━━━━━ Leseauszug

Revolutionäre Mission: Leonardo DiCaprio in "One Battle After Another"
DiCaprio vs. ICE: P. T. Andersons geistesgegenwärtiger neuer Film
„What Time Is It?“ Die Frage, an deren Beantwortung der von Leonardo DiCaprio eindrucksvoll zerknittert gespielte Schlurf in „One Battle After Another“ mit comichafter Beharrlichkeit scheitert, lässt sich im Hinblick auf Paul Thomas Andersons monumentalen zehnten Spielfilm selbst erschreckend leicht beantworten: Die Zeit ist jetzt, die Zeit ist die Gegenwart – wahlweise auch die nahe Zukunft. Für den kalifornischen Autorenfilmer, der die Verfasstheit der amerikanischen Seele bislang bevorzugt in Rückschau und Historisierung untersuchte (wie in seinem Geniestreich „There Will Be Blood“), markiert dieser Schritt eine entschlossene Zäsur – es ist keineswegs die einzige.

DiCaprio und sein Regisseur, Paul Thomas Anderson, während der Dreharbeiten
Schließlich macht sich in dieser sehr freien Interpretation von Thomas Pynchons Gegenkultur-Parabel „Vineland“ bereits nach kurzer Zeit auch noch eine Rastlosigkeit breit, wie man sie von Anderson kaum kennt. Gleich in den ersten Minuten stürmt da etwa eine revolutionäre Zelle ein ICE-Internierungslager an der US-mexikanischen Grenze, um Geflüchtete zu befreien. „One Battle After Another“ setzt nachdrücklich dort an, wo Spannungskino in der Regel abschließt: beim kinetischen, krachenden Showdown. Von dort an beschleunigt der Film allerdings nur weiter, packt noch gründlicher zu – weil sich eineinhalb Jahrzehnte nach mehreren solcher explosiven Guerilla-Aktionen deren zerstörerischen Nachwirkungen bemerkbar machen und ein ins Autoritäre umgeschlagener Staat alle verfolgt, die je mit dieser Antifa zu schaffen hatten.

━━━━━━━━━━

= Arbeitsauftrag =
Erkläre bitte mithilfe des Leseauszugs, warum der Film nach dem Showdown in den ersten Minuten „nur weiter“ beschleunigt.

━━━━━ Gezeigte Zeilen

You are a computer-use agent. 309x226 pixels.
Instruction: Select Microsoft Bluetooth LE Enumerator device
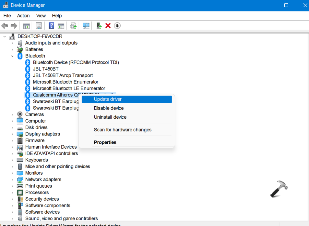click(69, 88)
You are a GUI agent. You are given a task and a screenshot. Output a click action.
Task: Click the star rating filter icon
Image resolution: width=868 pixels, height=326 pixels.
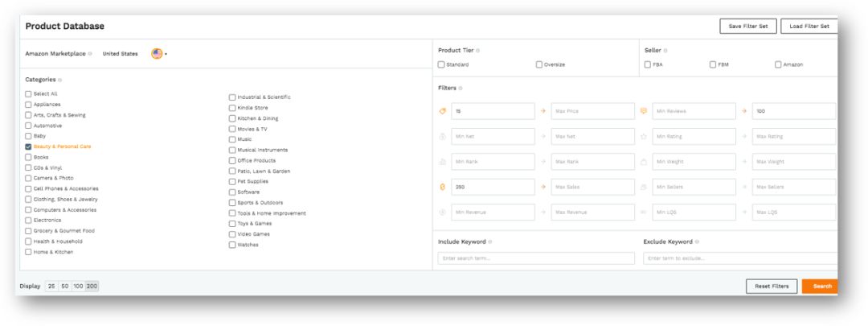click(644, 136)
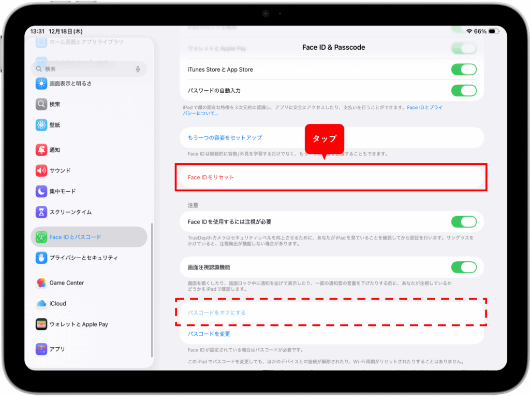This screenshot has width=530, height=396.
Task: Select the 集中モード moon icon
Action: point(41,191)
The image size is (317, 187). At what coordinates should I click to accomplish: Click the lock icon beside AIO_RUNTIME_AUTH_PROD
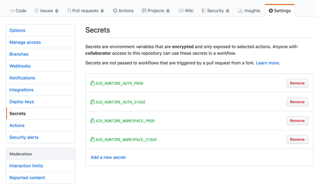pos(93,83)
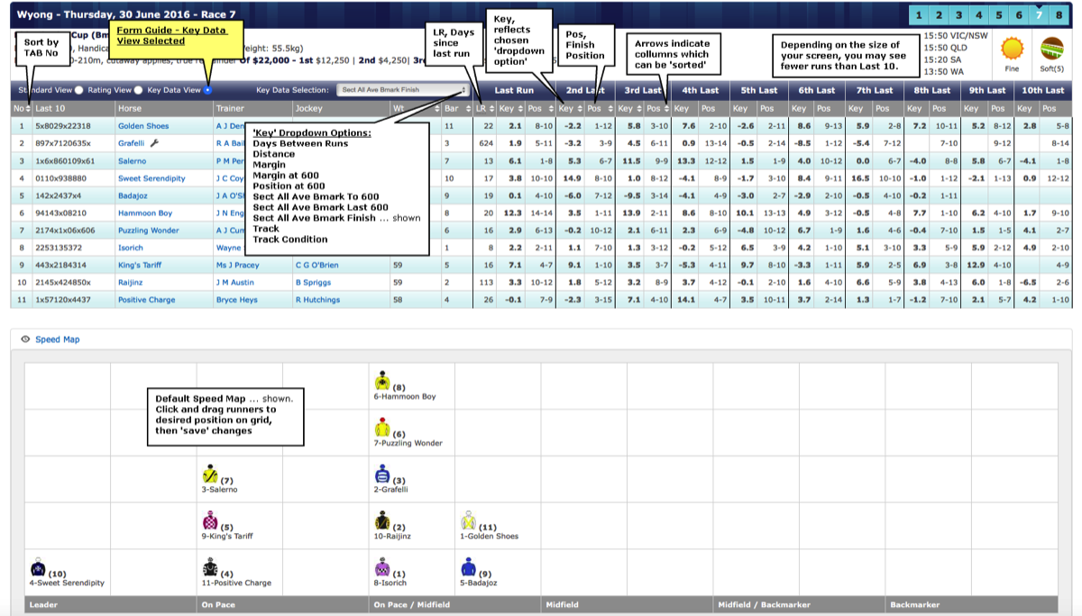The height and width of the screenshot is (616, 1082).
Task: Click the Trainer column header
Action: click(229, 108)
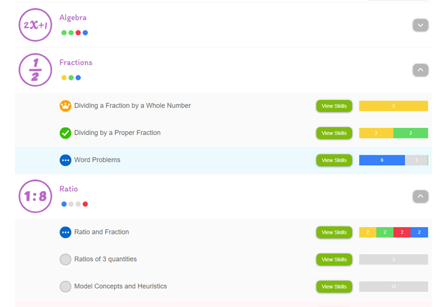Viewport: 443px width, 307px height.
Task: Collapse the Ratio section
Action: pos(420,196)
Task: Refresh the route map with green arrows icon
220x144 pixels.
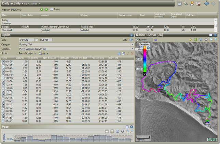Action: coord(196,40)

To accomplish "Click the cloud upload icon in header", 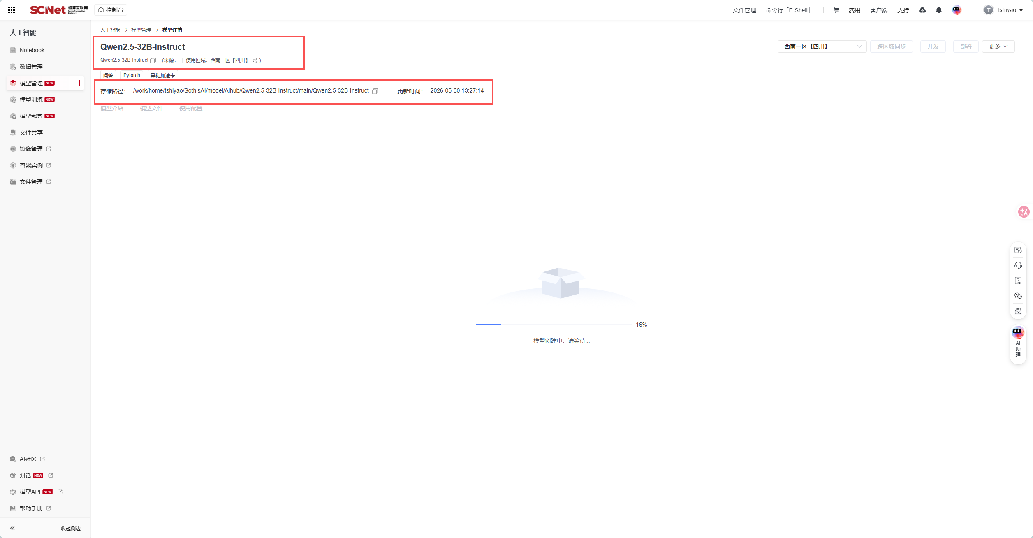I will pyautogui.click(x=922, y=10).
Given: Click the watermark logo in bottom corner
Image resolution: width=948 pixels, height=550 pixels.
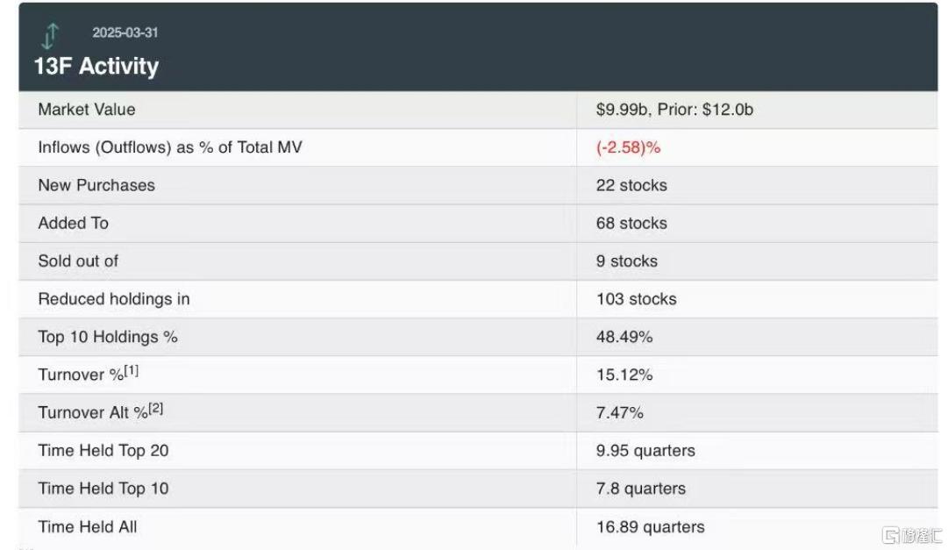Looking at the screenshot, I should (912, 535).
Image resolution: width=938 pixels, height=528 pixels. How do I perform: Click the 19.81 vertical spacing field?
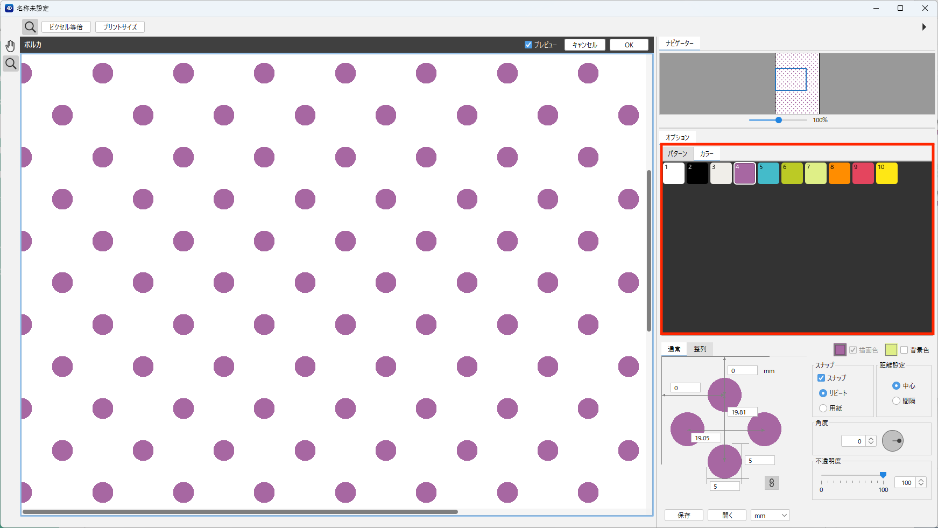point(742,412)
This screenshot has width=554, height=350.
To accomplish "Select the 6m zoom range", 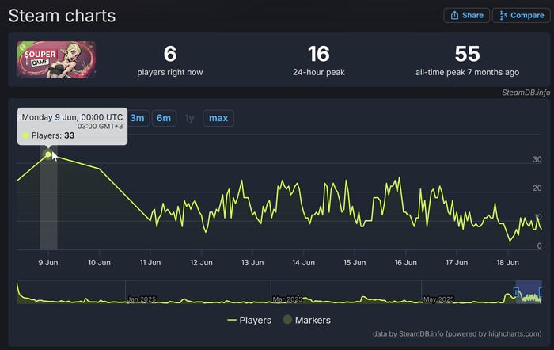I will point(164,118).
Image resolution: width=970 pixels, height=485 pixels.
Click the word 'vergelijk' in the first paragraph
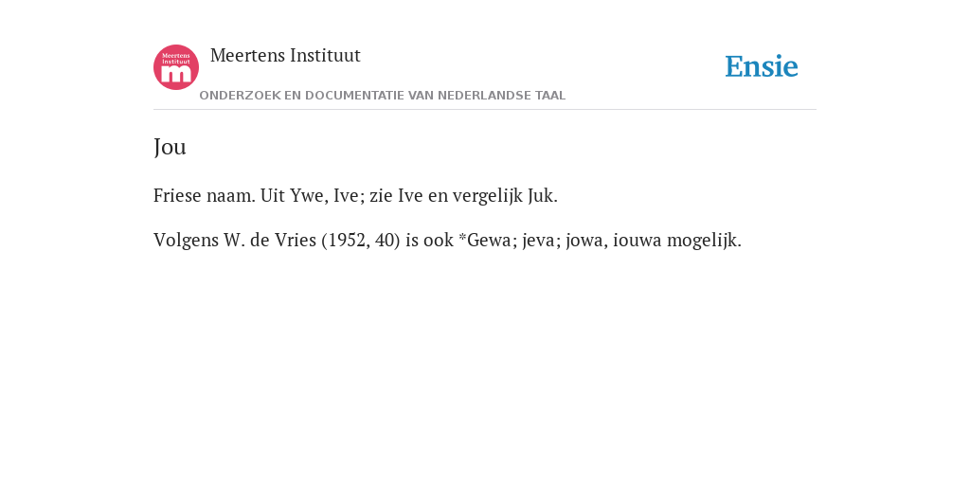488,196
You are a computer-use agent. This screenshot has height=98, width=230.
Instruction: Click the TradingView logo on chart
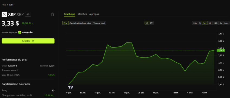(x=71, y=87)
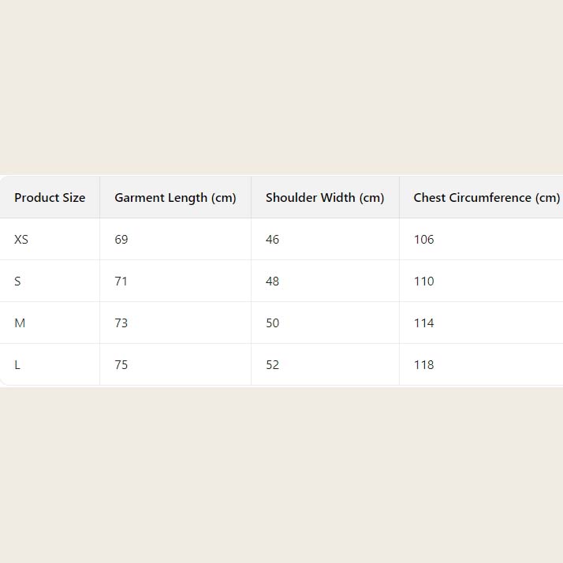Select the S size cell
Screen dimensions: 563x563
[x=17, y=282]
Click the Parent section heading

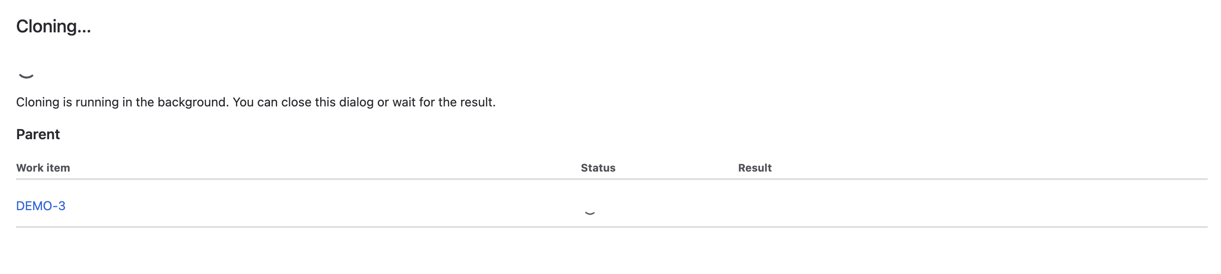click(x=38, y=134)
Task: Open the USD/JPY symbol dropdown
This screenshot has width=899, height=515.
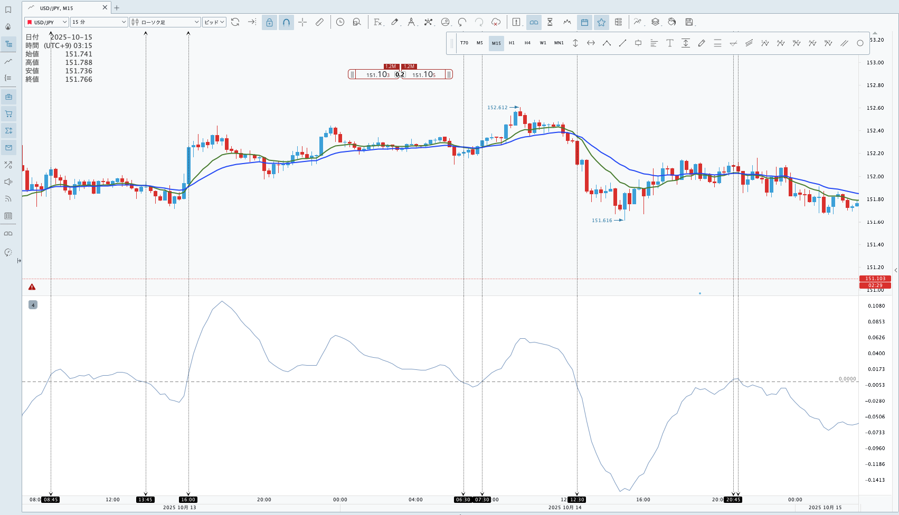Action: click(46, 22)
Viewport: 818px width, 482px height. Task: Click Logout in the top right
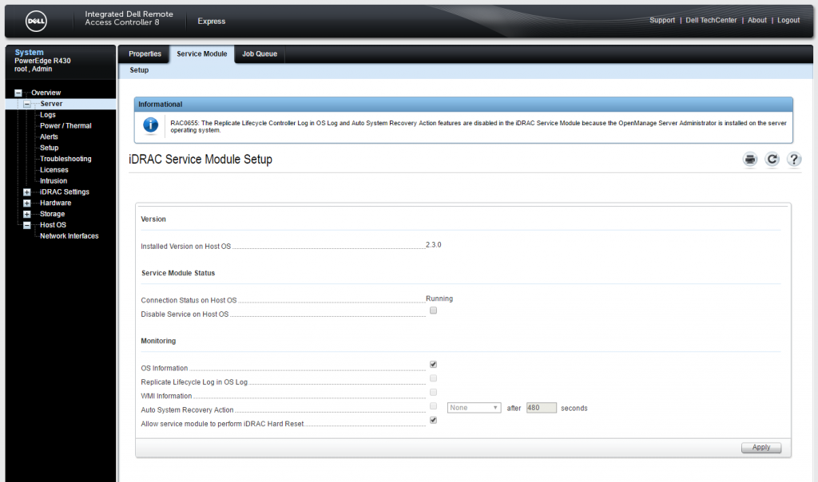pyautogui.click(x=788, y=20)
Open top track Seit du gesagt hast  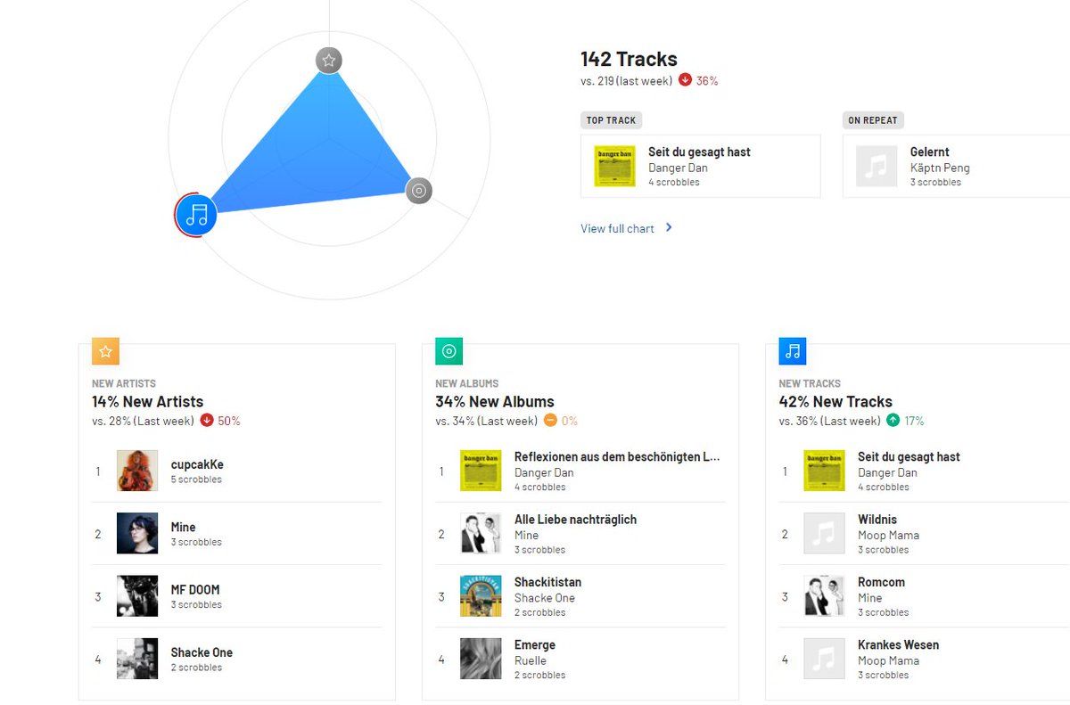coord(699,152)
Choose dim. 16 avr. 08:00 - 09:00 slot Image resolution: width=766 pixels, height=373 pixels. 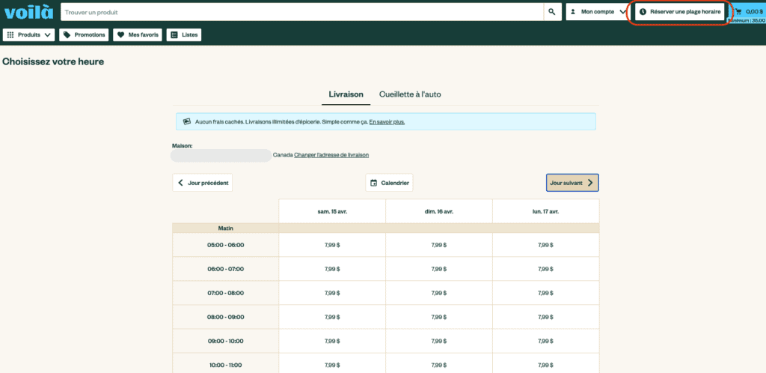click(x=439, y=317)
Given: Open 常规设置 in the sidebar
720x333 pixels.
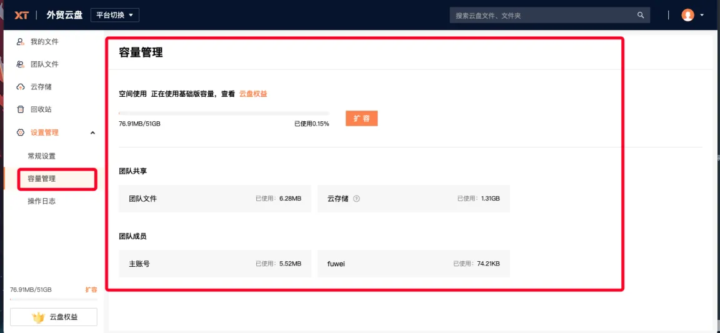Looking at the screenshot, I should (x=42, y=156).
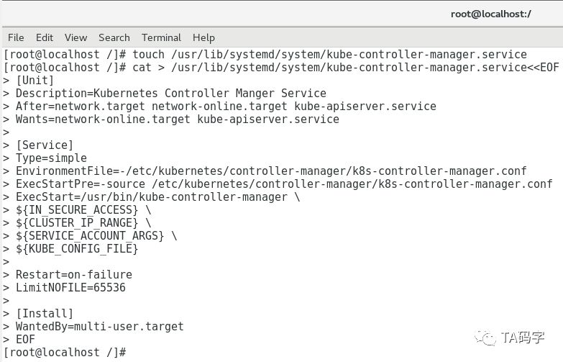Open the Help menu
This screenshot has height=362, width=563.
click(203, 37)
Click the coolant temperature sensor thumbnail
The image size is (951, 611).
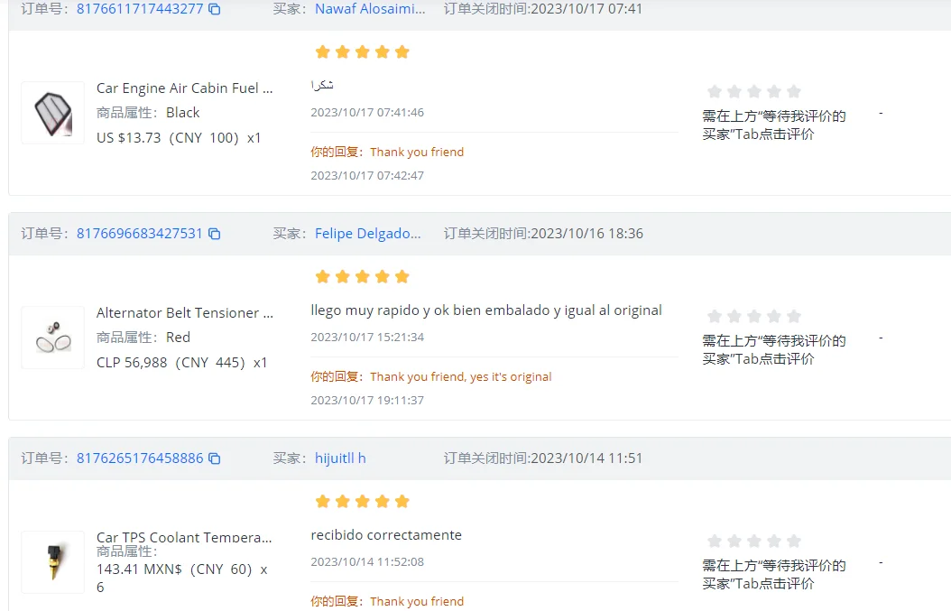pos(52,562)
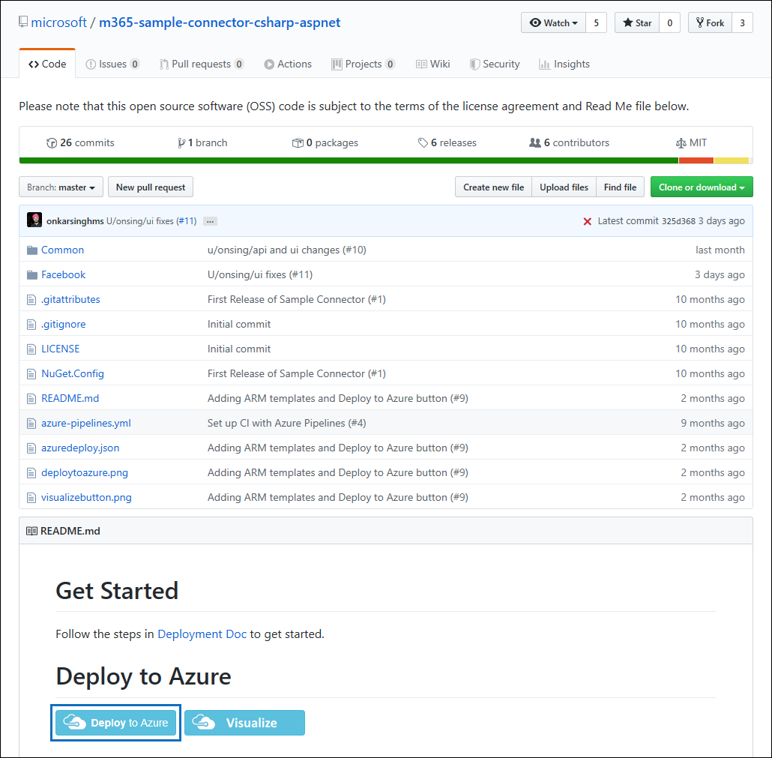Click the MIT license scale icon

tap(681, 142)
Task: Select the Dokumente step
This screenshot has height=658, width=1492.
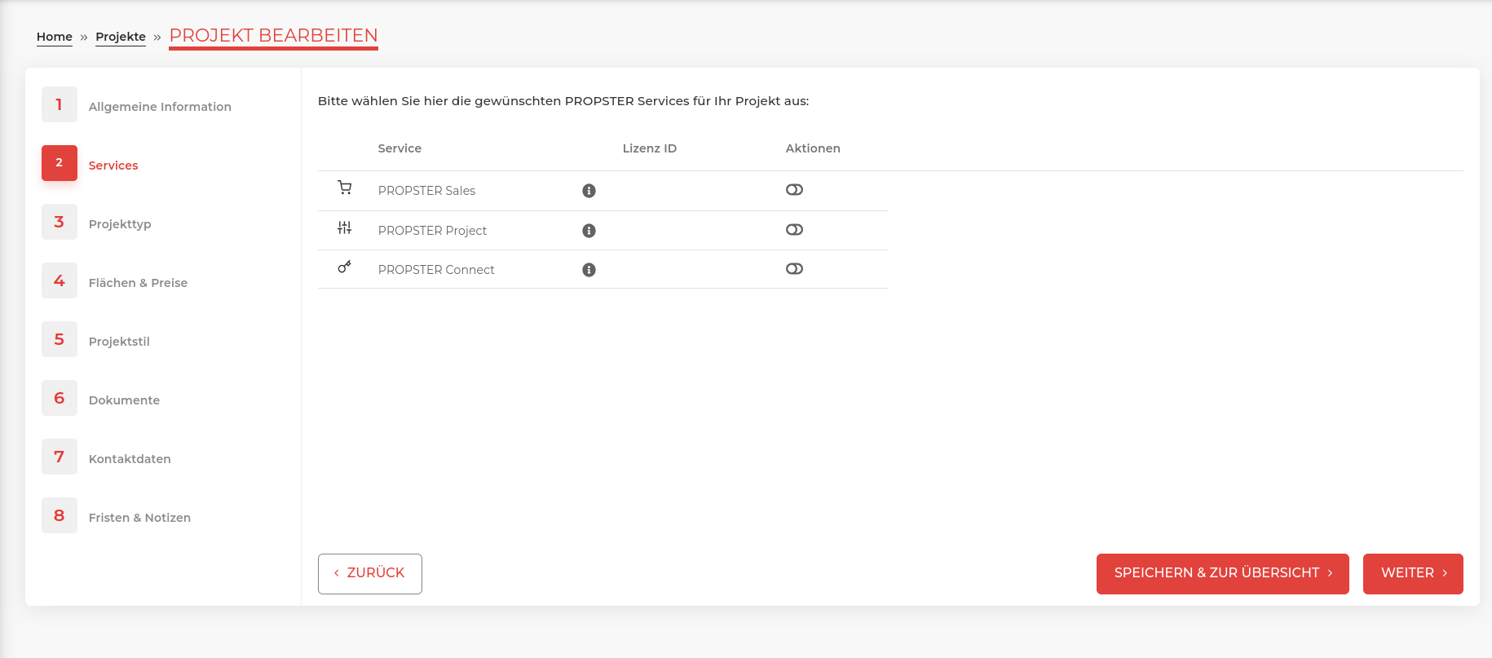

━━━━━━━━━━

= Deine Lösung =
Eineinhalb Jahrzehnte nach mehreren solcher explosiven Guerilla-Aktionen machen sich deren zerstörerische Nachwirkungen bemerkbar. Zudem verfolgt ein ins Autoritäre umgeschlagener Staat alle, die je mit dieser Antifa zu schaffen hatten.